TASK STATEMENT — A faithful transcription of the entries below is required.

INFORMATION PROVIDED —
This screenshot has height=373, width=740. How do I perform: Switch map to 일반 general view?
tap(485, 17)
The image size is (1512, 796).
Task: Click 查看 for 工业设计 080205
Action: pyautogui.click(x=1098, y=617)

RESPONSE FOR THIS EXERCISE —
This screenshot has height=373, width=740. How do I perform: Switch map to 일반 general view?
tap(485, 17)
The image size is (1512, 796).
Task: Click 查看 for 工业设计 080205
Action: pyautogui.click(x=1098, y=617)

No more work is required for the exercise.